Item position entries
** START **

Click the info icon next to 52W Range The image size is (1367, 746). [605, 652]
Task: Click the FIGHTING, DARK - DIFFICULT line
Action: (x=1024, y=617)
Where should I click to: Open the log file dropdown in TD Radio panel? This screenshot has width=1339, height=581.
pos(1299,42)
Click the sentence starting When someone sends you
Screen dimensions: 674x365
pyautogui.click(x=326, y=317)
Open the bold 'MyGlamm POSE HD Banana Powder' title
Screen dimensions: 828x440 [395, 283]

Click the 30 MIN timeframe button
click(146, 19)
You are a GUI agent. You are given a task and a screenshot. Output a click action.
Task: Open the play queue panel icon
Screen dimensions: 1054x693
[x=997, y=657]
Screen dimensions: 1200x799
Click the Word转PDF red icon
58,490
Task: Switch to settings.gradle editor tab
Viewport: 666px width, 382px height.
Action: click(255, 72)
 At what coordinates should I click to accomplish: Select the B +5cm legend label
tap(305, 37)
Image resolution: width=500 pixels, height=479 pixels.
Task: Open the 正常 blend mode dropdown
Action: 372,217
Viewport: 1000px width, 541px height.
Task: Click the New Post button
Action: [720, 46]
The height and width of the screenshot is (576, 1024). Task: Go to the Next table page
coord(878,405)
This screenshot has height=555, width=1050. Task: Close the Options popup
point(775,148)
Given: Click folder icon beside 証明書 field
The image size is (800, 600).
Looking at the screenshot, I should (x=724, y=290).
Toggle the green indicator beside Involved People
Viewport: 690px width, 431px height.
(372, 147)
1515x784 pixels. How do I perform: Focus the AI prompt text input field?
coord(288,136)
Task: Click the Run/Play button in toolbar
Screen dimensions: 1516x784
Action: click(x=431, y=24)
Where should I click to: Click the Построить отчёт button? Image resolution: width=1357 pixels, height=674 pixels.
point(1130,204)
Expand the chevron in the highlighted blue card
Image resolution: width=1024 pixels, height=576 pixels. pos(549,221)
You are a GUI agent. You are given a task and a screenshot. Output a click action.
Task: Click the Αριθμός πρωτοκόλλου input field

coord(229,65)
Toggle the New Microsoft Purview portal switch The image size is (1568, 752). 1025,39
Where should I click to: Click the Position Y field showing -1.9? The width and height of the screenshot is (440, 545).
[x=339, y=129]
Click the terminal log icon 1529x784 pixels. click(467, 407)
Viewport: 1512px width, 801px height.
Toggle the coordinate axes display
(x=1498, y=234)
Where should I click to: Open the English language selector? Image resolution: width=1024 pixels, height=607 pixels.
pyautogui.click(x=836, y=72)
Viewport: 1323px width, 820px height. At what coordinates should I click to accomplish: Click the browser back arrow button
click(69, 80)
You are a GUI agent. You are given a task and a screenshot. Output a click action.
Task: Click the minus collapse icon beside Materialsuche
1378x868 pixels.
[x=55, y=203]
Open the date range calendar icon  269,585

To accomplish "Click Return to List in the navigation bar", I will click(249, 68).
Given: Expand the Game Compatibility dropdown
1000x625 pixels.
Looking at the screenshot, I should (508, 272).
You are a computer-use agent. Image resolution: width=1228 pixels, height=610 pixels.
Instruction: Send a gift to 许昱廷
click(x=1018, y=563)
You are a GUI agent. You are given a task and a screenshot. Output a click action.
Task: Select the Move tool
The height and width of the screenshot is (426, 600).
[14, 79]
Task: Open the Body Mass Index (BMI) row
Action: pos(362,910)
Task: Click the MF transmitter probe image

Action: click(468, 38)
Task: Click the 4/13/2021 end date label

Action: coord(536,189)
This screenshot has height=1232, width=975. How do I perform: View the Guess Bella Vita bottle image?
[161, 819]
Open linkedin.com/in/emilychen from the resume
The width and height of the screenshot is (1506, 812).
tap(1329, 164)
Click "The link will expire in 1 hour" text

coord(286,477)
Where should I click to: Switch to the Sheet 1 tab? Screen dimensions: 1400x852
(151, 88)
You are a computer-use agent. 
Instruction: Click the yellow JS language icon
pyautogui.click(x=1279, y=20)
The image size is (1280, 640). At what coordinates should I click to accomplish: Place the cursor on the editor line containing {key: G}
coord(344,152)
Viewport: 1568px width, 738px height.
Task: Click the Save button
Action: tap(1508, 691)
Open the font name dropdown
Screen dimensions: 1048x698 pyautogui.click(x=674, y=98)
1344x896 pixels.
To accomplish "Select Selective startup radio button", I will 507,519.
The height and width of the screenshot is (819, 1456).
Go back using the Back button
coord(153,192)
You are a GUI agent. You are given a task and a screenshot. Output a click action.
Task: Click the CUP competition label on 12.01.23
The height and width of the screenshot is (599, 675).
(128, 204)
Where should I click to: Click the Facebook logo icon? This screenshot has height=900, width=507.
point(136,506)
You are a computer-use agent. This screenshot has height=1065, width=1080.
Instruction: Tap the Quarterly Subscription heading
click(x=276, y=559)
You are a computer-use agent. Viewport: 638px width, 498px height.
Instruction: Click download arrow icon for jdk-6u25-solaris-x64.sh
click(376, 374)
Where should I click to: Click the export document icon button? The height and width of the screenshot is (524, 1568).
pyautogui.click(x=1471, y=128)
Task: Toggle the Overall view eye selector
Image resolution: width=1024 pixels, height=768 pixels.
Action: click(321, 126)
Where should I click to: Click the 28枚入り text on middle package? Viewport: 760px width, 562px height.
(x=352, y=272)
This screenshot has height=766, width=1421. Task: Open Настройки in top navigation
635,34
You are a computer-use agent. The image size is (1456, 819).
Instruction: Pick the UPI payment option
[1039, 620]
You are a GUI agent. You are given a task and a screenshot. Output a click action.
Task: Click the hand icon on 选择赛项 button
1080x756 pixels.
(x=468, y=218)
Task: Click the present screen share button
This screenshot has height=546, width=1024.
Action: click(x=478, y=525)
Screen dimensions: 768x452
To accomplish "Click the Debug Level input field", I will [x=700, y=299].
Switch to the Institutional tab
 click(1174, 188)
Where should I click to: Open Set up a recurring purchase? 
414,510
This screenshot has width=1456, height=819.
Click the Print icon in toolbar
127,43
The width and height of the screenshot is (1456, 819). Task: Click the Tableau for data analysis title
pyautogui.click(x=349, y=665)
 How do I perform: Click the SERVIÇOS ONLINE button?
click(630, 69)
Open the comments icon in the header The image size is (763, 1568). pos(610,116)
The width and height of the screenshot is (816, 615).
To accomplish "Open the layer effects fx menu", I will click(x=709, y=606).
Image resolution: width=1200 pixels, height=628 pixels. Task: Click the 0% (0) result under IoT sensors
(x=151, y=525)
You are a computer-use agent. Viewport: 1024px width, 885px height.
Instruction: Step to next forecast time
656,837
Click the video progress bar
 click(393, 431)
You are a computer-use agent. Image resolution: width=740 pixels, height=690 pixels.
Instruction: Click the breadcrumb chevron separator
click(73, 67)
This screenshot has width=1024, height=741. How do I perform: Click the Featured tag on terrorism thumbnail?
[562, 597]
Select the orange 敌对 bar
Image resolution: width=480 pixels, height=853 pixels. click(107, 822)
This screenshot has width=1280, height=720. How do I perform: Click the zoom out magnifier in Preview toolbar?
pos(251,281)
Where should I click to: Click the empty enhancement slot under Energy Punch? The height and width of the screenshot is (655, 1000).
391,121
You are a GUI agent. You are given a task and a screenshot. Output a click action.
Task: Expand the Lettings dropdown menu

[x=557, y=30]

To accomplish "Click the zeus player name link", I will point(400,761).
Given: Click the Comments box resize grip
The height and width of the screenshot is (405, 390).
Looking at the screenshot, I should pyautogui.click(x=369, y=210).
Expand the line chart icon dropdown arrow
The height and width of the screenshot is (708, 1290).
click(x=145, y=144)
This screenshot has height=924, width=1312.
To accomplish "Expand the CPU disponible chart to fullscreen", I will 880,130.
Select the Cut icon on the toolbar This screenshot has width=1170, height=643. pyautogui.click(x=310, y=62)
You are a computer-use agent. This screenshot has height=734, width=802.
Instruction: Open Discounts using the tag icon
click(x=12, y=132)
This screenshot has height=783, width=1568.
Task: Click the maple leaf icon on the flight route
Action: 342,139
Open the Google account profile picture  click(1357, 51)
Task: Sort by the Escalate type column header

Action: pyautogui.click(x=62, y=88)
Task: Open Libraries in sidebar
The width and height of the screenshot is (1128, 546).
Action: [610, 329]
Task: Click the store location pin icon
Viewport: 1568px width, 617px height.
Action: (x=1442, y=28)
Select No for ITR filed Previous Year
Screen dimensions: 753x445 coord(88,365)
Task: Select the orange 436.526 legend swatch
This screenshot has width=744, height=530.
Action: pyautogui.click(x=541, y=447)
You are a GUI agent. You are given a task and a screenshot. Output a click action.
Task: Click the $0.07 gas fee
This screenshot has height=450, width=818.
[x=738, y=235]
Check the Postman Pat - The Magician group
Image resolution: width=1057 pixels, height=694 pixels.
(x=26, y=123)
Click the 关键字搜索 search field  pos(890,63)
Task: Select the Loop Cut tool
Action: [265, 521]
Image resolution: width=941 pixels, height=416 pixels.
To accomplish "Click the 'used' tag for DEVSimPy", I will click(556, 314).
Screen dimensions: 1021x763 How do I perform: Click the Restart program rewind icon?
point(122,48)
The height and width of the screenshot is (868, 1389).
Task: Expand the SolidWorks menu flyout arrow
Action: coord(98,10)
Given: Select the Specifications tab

** END **

:: WHAT YOU ARE ASKED TO DO ::
Update everything from "Given: Expand the Game Compatibility dropdown" down to "Screen dimensions: 1048x698", replacing "Instruction" with "Command" and leaving the rest untouched.

:: EXERCISE SOLUTION ::
Given: Expand the Game Compatibility dropdown
1000x625 pixels.
Looking at the screenshot, I should (508, 272).
You are a computer-use agent. Image resolution: width=1228 pixels, height=610 pixels.
Command: Send a gift to 许昱廷
click(x=1018, y=563)
You are a GUI agent. You are given a task and a screenshot. Output a click action.
Task: Select the Move tool
The height and width of the screenshot is (426, 600).
[14, 79]
Task: Open the Body Mass Index (BMI) row
Action: pos(362,910)
Task: Click the MF transmitter probe image

Action: click(468, 38)
Task: Click the 4/13/2021 end date label

Action: coord(536,189)
This screenshot has height=1232, width=975. How do I perform: View the Guess Bella Vita bottle image?
[161, 819]
Open linkedin.com/in/emilychen from the resume
The width and height of the screenshot is (1506, 812).
tap(1329, 164)
Click "The link will expire in 1 hour" text

coord(286,477)
Where should I click to: Switch to the Sheet 1 tab? Screen dimensions: 1400x852
(151, 88)
You are a computer-use agent. 
Command: Click the yellow JS language icon
pyautogui.click(x=1279, y=20)
The image size is (1280, 640). At what coordinates should I click to accomplish: Place the cursor on the editor line containing {key: G}
coord(344,152)
Viewport: 1568px width, 738px height.
Task: Click the Save button
Action: tap(1508, 691)
Open the font name dropdown
Screen dimensions: 1048x698 pyautogui.click(x=674, y=98)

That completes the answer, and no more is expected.